Records taken from a collection
══════════════════════════════

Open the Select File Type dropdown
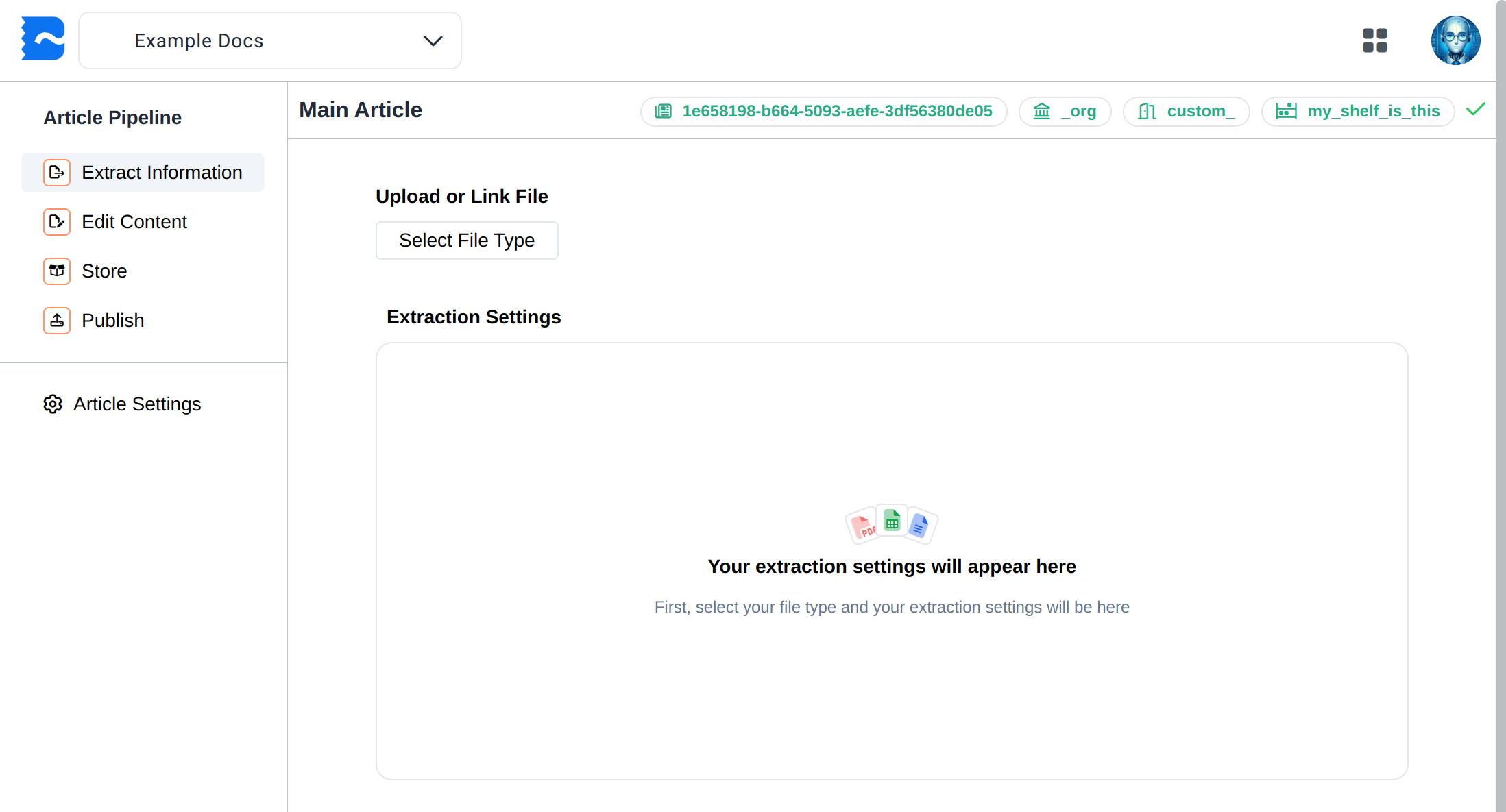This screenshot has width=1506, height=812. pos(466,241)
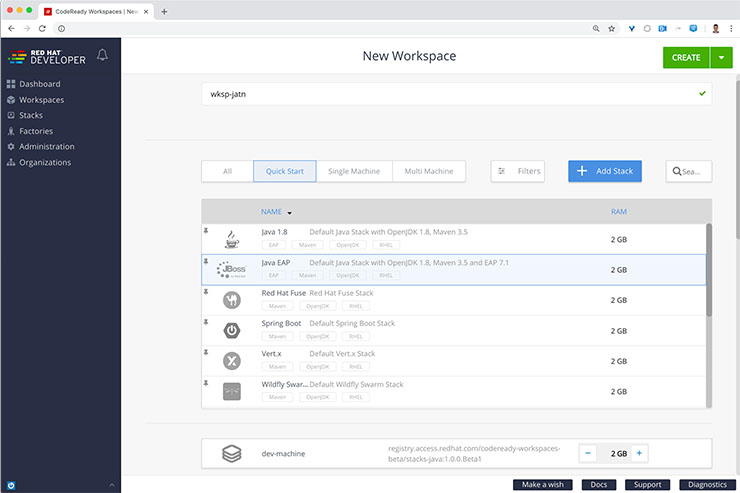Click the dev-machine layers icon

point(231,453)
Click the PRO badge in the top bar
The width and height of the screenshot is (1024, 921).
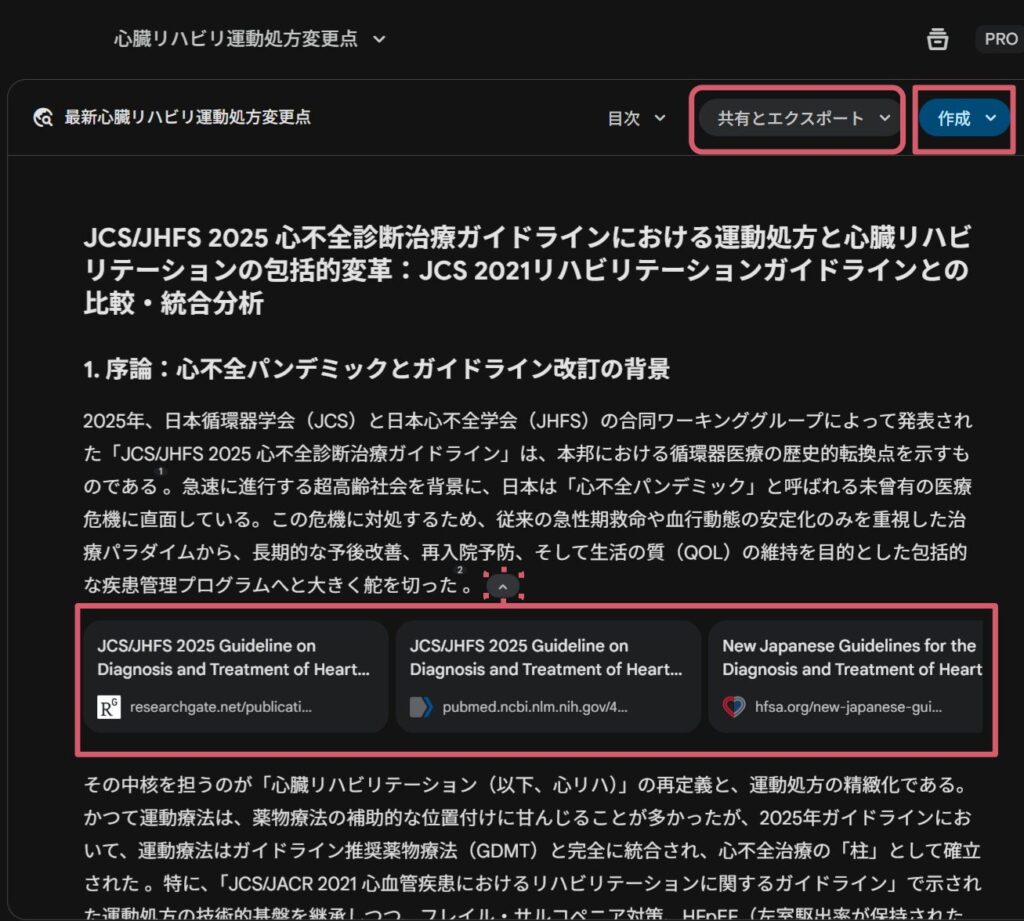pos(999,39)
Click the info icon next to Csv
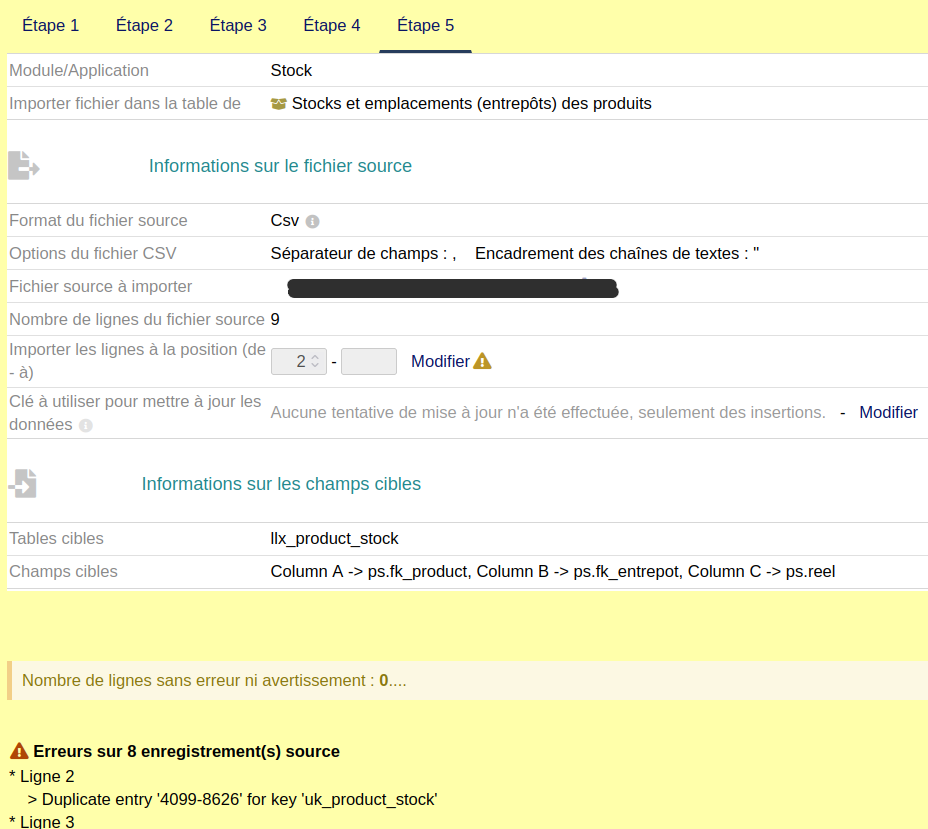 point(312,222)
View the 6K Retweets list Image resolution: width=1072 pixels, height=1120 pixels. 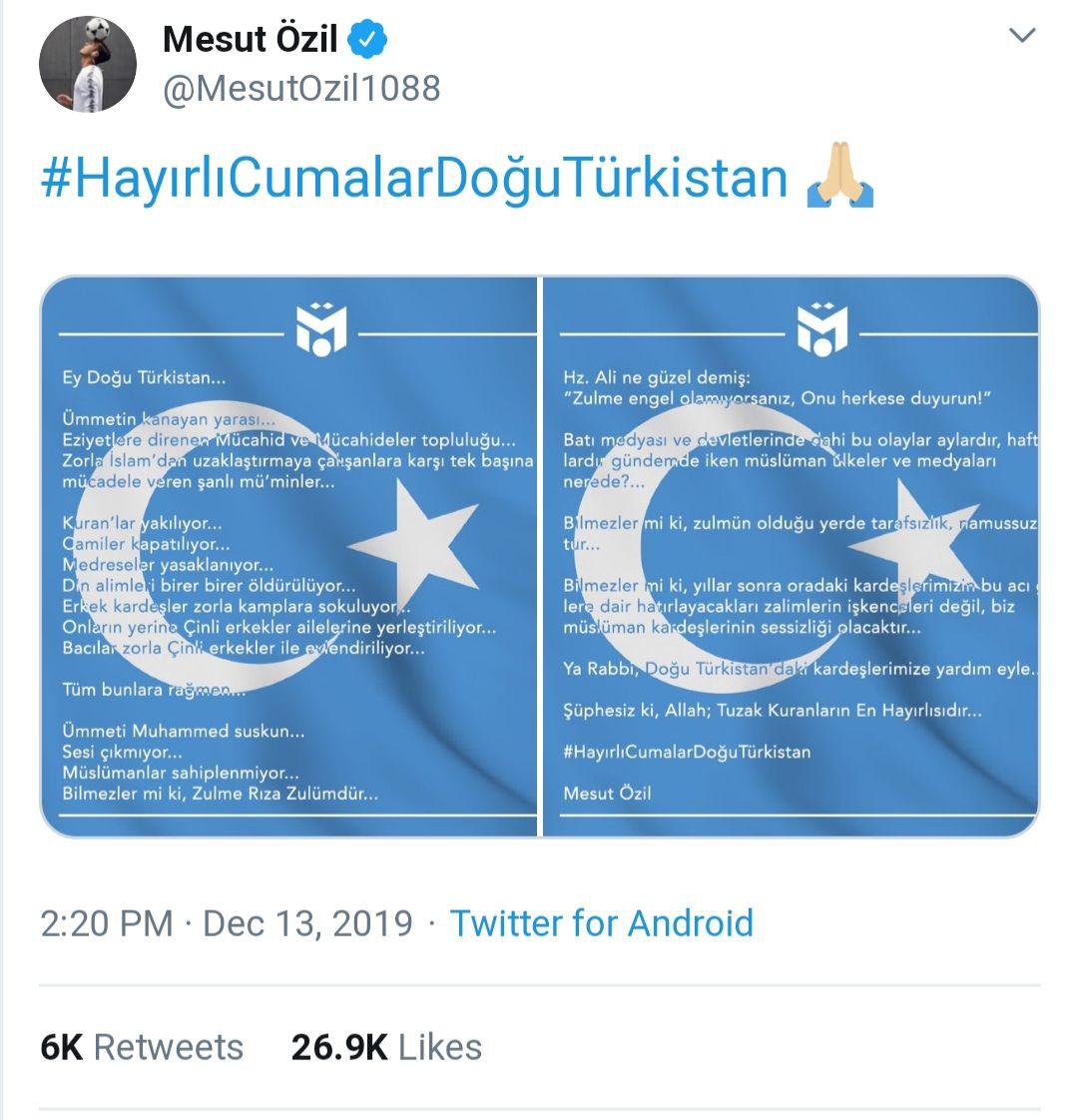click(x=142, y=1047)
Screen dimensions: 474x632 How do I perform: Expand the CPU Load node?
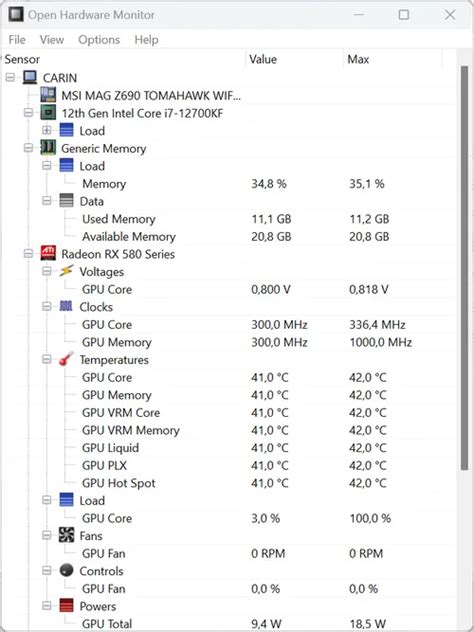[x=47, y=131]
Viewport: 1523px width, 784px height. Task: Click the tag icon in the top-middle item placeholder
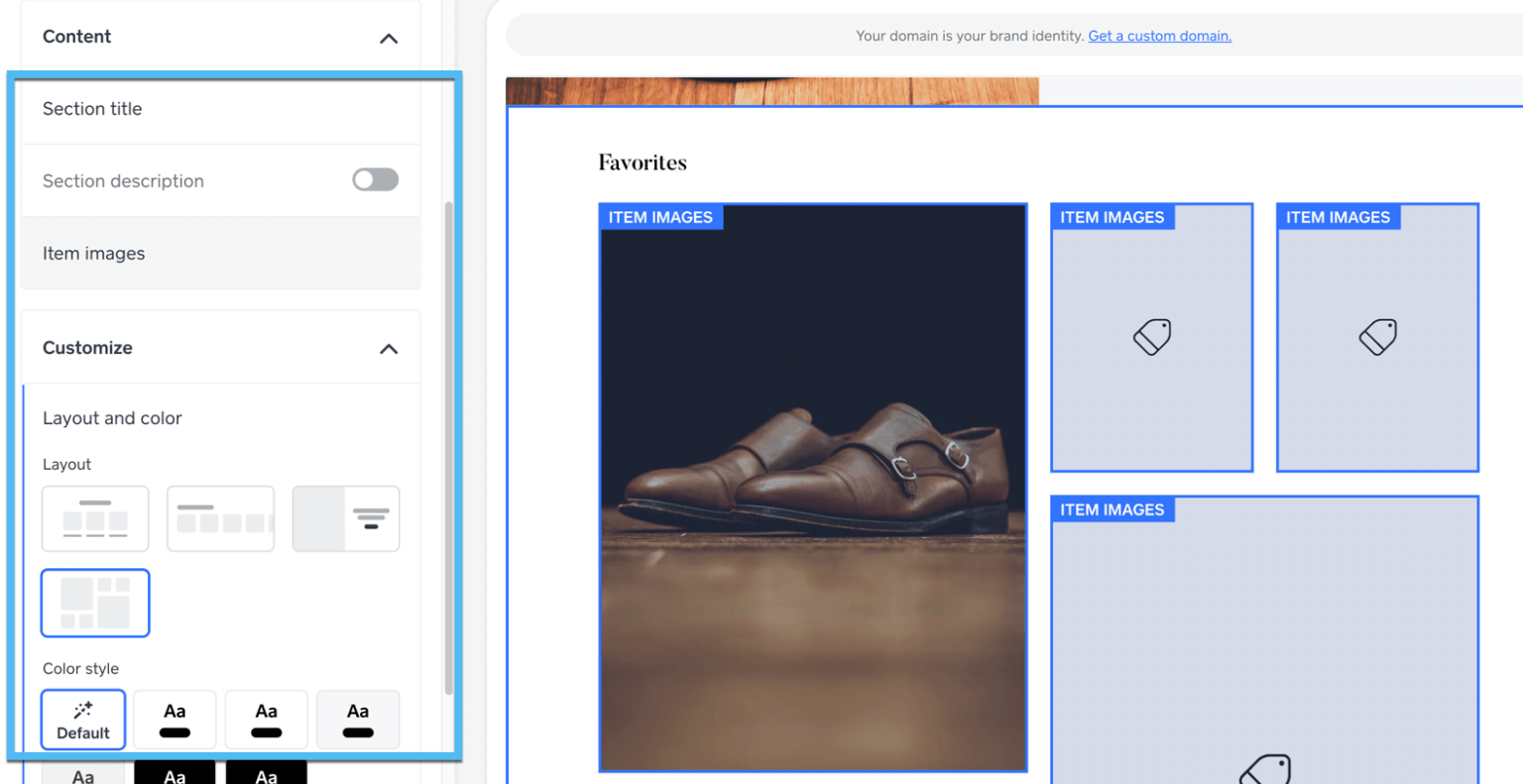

══════════════════════════════

- Task details
Copy the listing from its first line through the line that contains "point(312,222)", including both ends. Leave the pictures out.

- The reply
Open the Select File Type dropdown
This screenshot has width=1506, height=812. pos(466,241)
Click the dev-machine layers icon

point(231,453)
Click the PRO badge in the top bar
The width and height of the screenshot is (1024, 921).
pos(999,39)
Click the info icon next to Csv
 point(312,222)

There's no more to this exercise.